REQUIREMENT A:
Answer these questions from the ziflux page:
(i) What staleTime value does the app.config.ts example set?
(ii) According to the page, when is isInitialLoading() true?
(iii) What does the page recommend using for SSR hydration?

Angular 21+ · Zero dependencies · Signal-native · Tree-shakeable

SWR caching for Angular resource()

Stale-while-revalidate for resource(). Instant navigations, silent background refreshes.

Every time your user navigates back to a page they already visited, they see a spinner. ziflux eliminates that. One cache layer with stale-while-revalidate (SWR) semantics: return visits are instant, background refreshes are silent. If you know resource() and signals, you already know ziflux. 3 core functions, zero dependencies, ~2KB.

npm install ngx-ziflux

Quick start View on npm

order-list.store.ts

const todos = cachedResource({
  cache: this.#api.cache,
  cacheKey: params => ['todos', params.status],
  params: () => this.filters(),
  loader: ({ params }) => this.#api.getAll$(params),
})

What it feels like

Same app, same actions. One caches.

Quick start #

1 · Install & configure

One provider, two durations.

npm install ngx-ziflux

app.config.ts

import { provideZiflux } from 'ngx-ziflux'

export const appConfig: ApplicationConfig = {
  providers: [
    provideZiflux({
      staleTime: 30_000,   // 30s — data considered fresh
      expireTime: 300_000, // 5min — stale data evicted
    }),
  ],
}

2 · Add a cache to your API service

Add a DataCache instance to your existing API service. One line.

order.api.ts

import { inject, Injectable } from '@angular/core'
import { HttpClient } from '@angular/common/http'
import { DataCache } from 'ngx-ziflux'

@Injectable({ providedIn: 'root' })
export class OrderApi {
  readonly cache = new DataCache()      // ← this is new
  readonly #http = inject(HttpClient)

  getAll$(filters: OrderFilters) {
    return this.#http.get<Order[]>('/orders', { params: { ...filters } })
  }
}

3 · Use cachedResource()

Same shape as resource(), plus cache and cacheKey. Returns stale data instantly, re-fetches in background.

order-list.store.ts

import { cachedResource } from 'ngx-ziflux'

@Injectable()
export class OrderListStore {
  readonly #api = inject(OrderApi)

  readonly filters = signal<OrderFilters>({ status: 'all' })

  readonly orders = cachedResource({
    cache: this.#api.cache,
    cacheKey: params => ['order', 'list', params.status],
    params: () => this.filters(),
    loader: ({ params }) => this.#api.getAll$(params),
  })
}

4 · Template

isInitialLoading() is true only when there's no cached data. Subsequent visits skip the spinner entirely.

order-list.component.ts

@Component({
  providers: [OrderListStore],
  template: `
    @if (store.orders.isInitialLoading()) {
      <app-spinner />
    } @else {
      <app-order-list [orders]="store.orders.value()" />
    }
  `,
})
export class OrderListComponent {
  readonly store = inject(OrderListStore)
}

That's it. Navigate away, come back — data loads instantly from cache.

For read-only use cases, you can skip the Store layer entirely — see Factory pattern.

When ziflux is the wrong tool #

SWR caching is narrow on purpose. If your problem looks like one of these, reach for something else.

Real-time data (WebSocket / SSE)

Why not: SWR assumes data ages on a wall clock. Push streams update on events, not on staleness.

Use instead: Subscribe to the stream directly. Cache the snapshot if you need offline display.

SSR transfer state

Why not: ziflux is in-memory and does not serialize across the server/client boundary.

Use instead: Use Angular's TransferState for SSR hydration; layer ziflux on top after rehydration.

MATERIAL FOR THIS EXERCISE:
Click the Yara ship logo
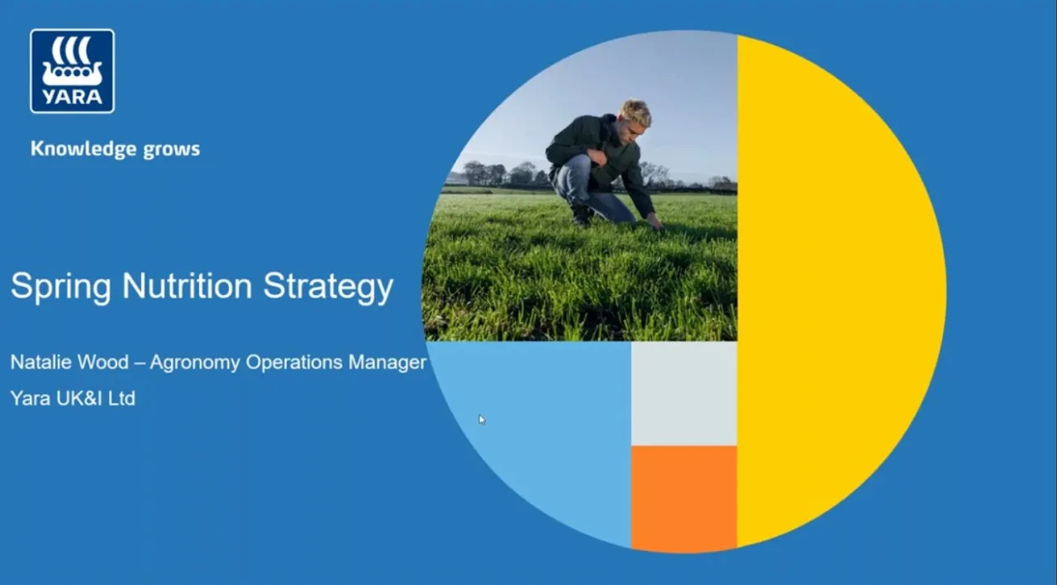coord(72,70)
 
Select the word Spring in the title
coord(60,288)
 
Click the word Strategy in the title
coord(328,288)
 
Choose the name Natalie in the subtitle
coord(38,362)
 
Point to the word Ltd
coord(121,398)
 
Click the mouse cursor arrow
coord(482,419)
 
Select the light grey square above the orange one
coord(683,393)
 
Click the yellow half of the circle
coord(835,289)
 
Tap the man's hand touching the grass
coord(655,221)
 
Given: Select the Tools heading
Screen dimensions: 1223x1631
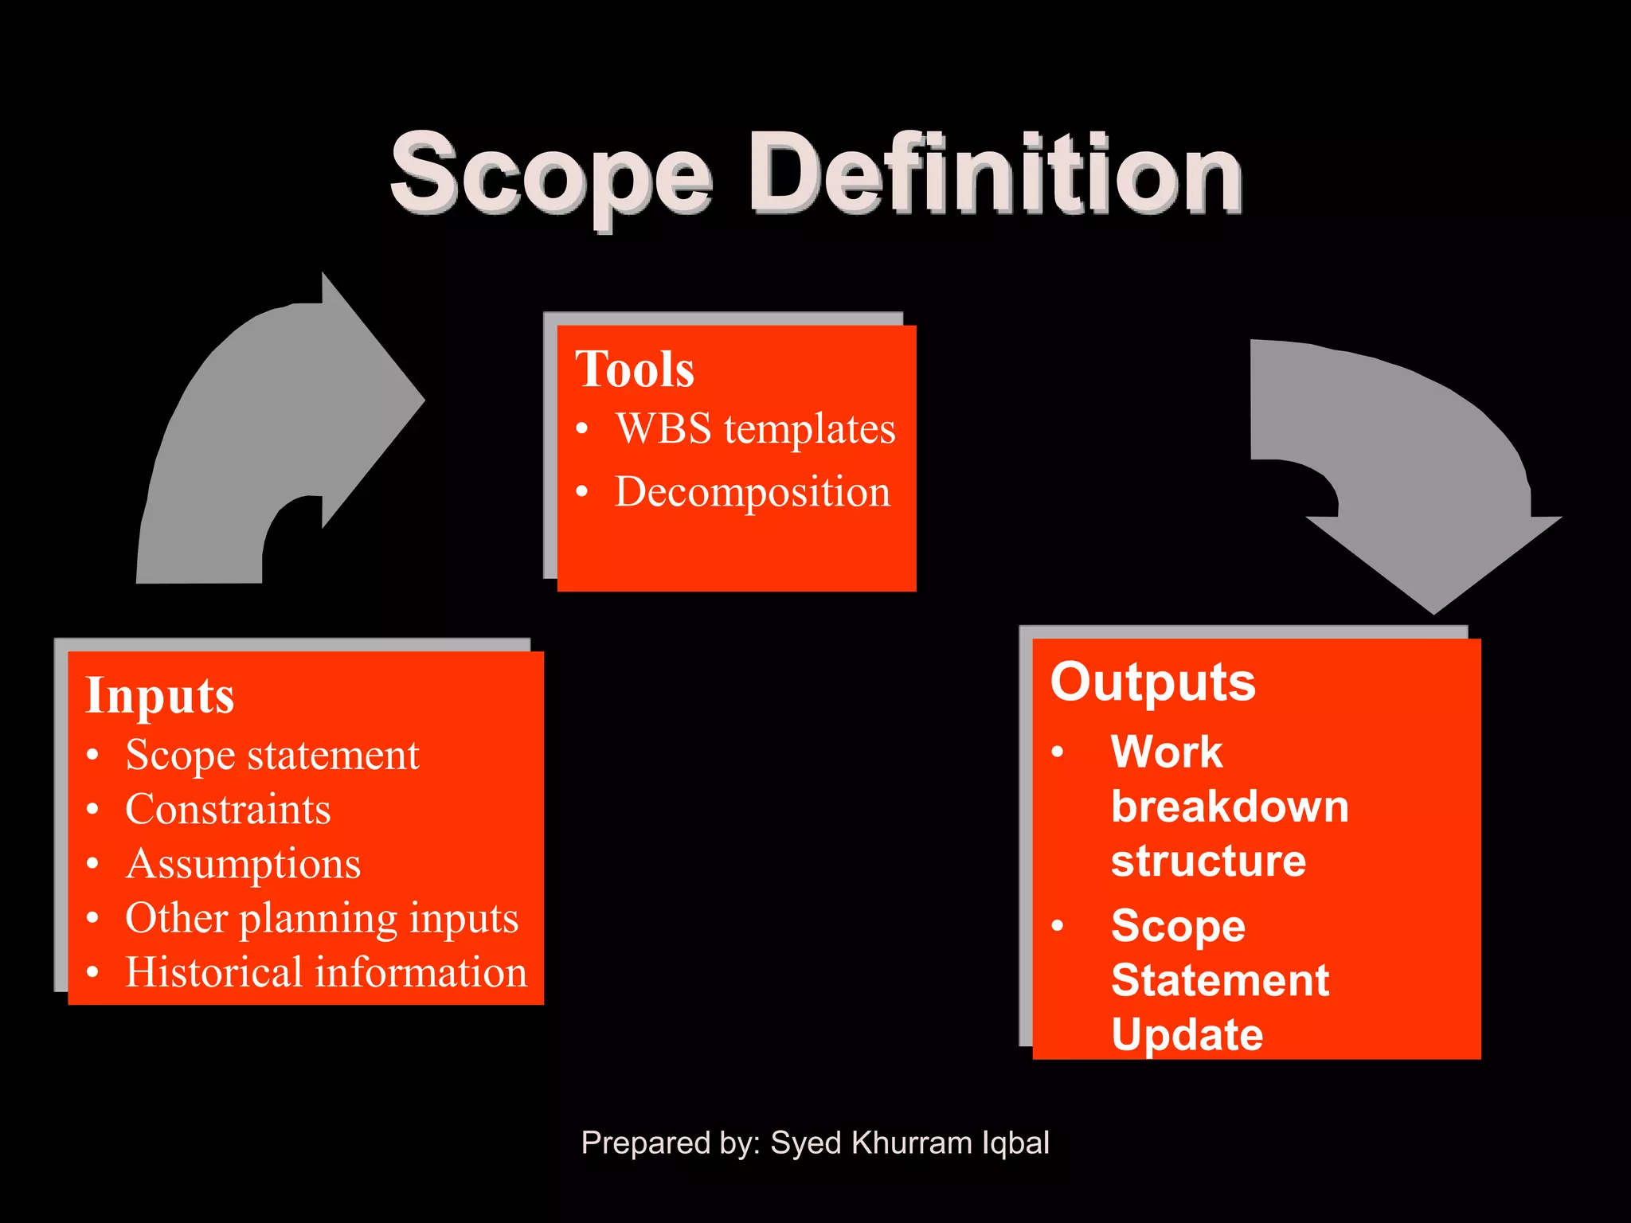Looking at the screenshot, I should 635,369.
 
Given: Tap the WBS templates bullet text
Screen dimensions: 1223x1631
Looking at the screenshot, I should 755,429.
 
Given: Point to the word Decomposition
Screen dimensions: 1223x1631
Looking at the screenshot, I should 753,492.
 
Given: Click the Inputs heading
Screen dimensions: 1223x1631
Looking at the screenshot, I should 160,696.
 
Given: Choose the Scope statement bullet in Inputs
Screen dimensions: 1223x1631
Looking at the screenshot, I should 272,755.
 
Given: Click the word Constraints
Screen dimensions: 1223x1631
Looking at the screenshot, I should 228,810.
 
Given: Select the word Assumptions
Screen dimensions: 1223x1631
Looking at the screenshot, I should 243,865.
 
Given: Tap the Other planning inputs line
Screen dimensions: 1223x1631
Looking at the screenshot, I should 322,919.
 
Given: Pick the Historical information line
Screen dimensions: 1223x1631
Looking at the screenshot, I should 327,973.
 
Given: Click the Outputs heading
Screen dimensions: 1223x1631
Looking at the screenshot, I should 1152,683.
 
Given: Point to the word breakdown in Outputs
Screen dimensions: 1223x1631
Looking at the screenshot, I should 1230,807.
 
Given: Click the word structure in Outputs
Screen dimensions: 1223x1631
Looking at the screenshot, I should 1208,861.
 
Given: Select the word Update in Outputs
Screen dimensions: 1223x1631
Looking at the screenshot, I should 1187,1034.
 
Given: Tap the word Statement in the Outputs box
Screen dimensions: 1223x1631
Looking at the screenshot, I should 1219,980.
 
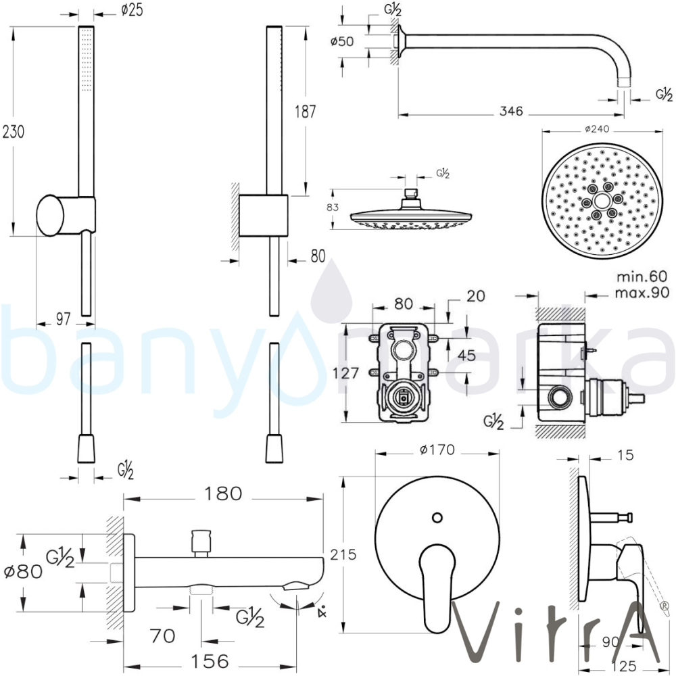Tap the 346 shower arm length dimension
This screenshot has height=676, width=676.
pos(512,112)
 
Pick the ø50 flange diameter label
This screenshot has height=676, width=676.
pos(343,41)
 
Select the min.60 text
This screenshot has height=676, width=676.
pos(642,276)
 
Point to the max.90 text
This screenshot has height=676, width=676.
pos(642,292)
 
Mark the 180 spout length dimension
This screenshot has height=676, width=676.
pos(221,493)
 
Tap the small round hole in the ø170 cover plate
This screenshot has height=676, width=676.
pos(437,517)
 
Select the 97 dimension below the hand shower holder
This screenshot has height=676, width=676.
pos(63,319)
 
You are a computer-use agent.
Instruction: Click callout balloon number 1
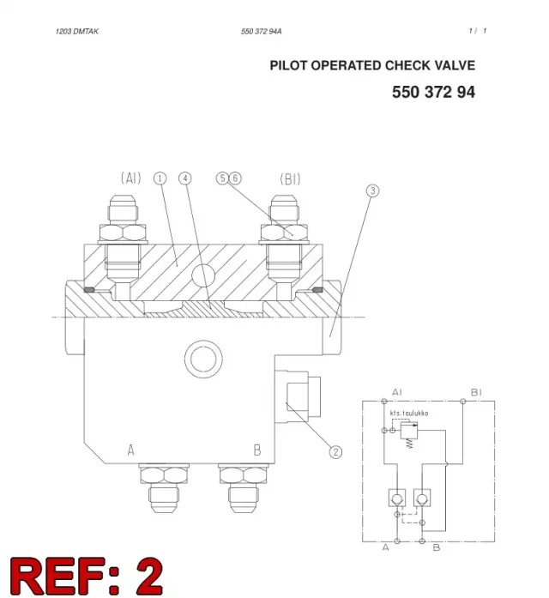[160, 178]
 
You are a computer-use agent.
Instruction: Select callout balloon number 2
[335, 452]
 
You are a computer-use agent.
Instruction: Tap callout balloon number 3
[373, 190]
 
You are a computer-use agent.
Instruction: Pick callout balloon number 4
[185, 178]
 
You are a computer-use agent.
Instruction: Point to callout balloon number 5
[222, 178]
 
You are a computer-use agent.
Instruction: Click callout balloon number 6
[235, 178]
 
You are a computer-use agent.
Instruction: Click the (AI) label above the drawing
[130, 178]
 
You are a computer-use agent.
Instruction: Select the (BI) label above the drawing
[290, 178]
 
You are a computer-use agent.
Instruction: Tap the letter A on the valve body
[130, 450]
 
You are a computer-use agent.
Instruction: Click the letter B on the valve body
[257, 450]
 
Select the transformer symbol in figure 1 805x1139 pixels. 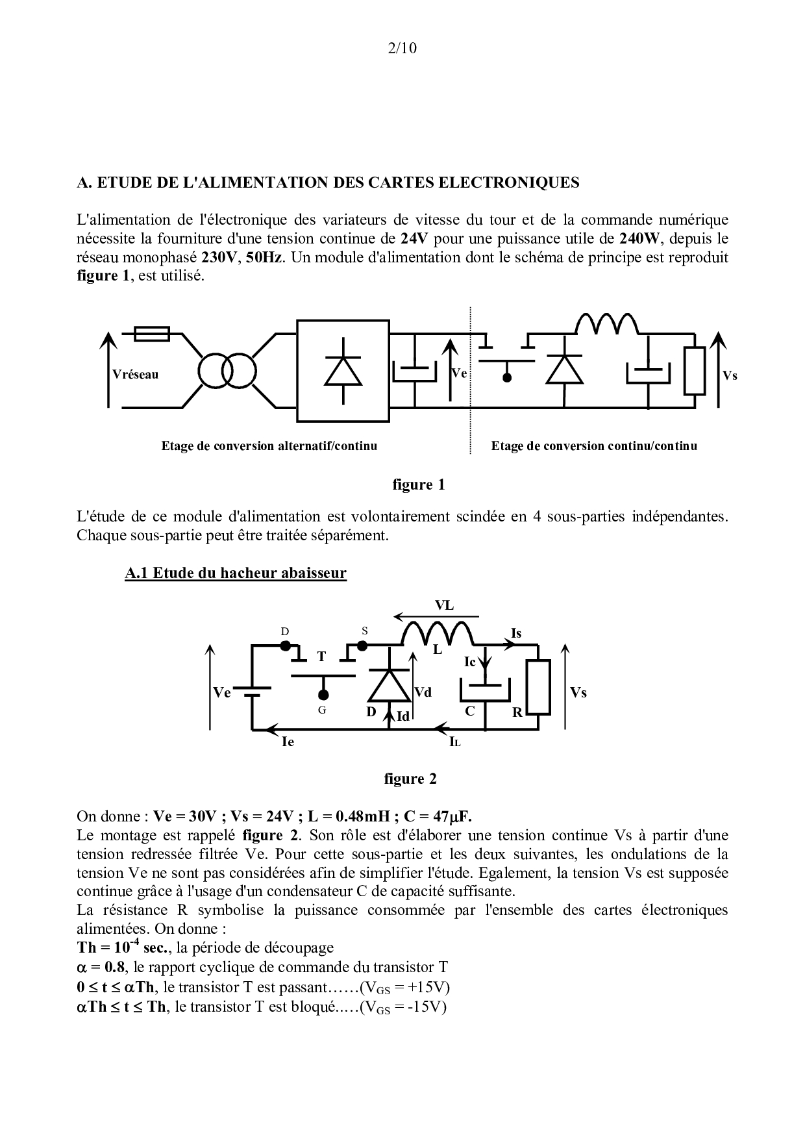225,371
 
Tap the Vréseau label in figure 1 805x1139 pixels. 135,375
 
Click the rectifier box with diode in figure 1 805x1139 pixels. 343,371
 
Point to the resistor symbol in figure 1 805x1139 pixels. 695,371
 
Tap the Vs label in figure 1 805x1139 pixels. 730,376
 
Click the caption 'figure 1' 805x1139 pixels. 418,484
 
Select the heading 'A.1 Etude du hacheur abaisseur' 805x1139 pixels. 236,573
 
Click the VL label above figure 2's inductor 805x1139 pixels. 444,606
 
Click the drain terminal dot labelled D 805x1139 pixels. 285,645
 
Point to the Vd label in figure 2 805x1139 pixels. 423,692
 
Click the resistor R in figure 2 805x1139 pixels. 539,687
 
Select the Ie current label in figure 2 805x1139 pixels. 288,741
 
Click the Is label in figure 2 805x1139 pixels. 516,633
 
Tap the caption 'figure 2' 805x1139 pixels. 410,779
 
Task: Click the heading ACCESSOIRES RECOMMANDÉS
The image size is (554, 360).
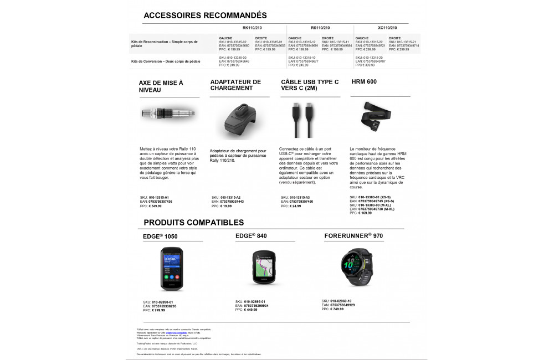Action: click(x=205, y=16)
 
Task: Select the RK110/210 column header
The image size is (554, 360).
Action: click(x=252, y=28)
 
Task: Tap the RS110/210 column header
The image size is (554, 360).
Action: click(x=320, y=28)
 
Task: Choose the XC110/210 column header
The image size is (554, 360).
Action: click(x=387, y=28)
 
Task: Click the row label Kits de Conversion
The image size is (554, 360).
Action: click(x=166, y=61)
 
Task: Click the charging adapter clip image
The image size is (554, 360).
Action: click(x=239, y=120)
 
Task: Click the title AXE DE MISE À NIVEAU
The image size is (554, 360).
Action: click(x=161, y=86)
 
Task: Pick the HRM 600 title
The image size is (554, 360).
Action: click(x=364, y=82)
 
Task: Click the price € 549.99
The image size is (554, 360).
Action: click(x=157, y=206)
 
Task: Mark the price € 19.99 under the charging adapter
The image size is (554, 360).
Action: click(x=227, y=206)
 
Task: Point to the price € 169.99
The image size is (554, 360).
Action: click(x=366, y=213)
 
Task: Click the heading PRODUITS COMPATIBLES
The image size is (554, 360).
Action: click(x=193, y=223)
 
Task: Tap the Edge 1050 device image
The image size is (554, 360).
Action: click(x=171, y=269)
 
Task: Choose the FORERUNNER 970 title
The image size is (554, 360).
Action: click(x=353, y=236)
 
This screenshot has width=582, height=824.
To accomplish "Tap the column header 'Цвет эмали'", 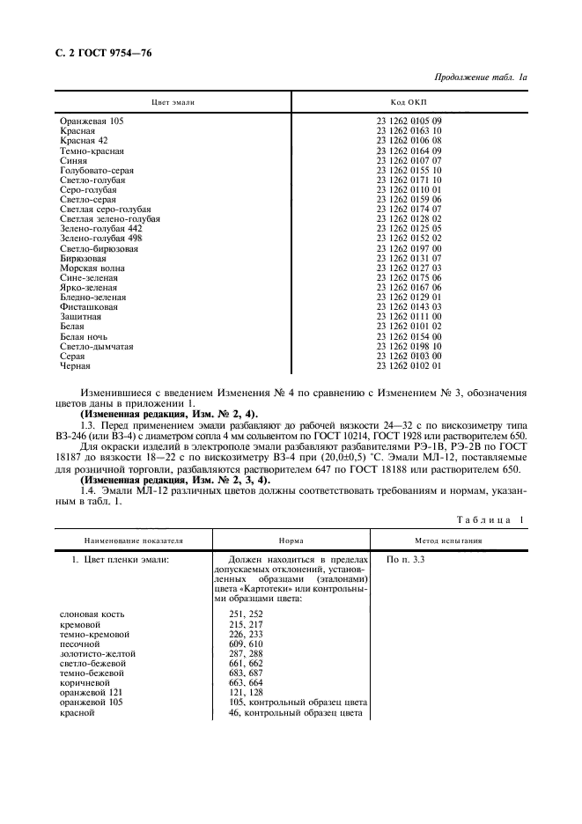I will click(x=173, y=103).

REQUIREMENT B: Retype the records from their first line through the line containing "coord(655,221)", with both ends included. Leave the pictures out.

EXERCISE SOLUTION A:
(i) 30_000 (30s)
(ii) Only when there's no cached data.
(iii) Angular's TransferState.

EXERCISE SOLUTION B:
Click the Yara ship logo
coord(72,70)
 
Select the word Spring in the title
coord(60,288)
 
Click the word Strategy in the title
coord(328,288)
 
Choose the name Natalie in the subtitle
coord(38,362)
 
Point to the word Ltd
coord(121,398)
 
Click the mouse cursor arrow
coord(482,419)
 
Select the light grey square above the orange one
coord(683,393)
 
Click the yellow half of the circle
coord(835,289)
 
Tap the man's hand touching the grass
coord(655,221)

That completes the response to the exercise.